## EXERCISE AIM
Give the data between the line holding "Where should I click to: Open" and the end of the data, inclusive, as a two-column CSV with the columns instruction and answer. Each item takes one row, with its text and its answer each in a single quoted field and any line breaks turned into spaces.

## RECORDS FOR THE TASK

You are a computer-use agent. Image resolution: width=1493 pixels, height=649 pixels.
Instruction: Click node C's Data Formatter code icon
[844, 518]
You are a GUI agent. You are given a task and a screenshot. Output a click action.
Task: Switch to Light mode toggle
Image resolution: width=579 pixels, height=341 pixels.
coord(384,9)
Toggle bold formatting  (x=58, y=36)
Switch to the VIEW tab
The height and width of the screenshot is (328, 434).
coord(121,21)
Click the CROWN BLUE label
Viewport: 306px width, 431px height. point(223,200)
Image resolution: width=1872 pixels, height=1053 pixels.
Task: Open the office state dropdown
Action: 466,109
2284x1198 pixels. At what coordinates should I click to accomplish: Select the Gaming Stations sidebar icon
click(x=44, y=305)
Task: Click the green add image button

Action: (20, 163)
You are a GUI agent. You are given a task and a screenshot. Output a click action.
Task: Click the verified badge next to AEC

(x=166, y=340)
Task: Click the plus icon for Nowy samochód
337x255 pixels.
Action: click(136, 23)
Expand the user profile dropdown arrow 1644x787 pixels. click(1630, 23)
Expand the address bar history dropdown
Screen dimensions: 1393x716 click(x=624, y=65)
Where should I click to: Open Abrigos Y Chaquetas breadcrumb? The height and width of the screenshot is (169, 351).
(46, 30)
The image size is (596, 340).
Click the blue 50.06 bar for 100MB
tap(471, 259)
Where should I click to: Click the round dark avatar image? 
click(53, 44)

## EXPECTED ANSWER
instruction,answer
"Where should I click to: Open Abrigos Y Chaquetas breadcrumb? The height and width of the screenshot is (169, 351).","(46, 30)"
"The image size is (596, 340). Click the blue 50.06 bar for 100MB","tap(471, 259)"
"Where should I click to: Click the round dark avatar image?","click(53, 44)"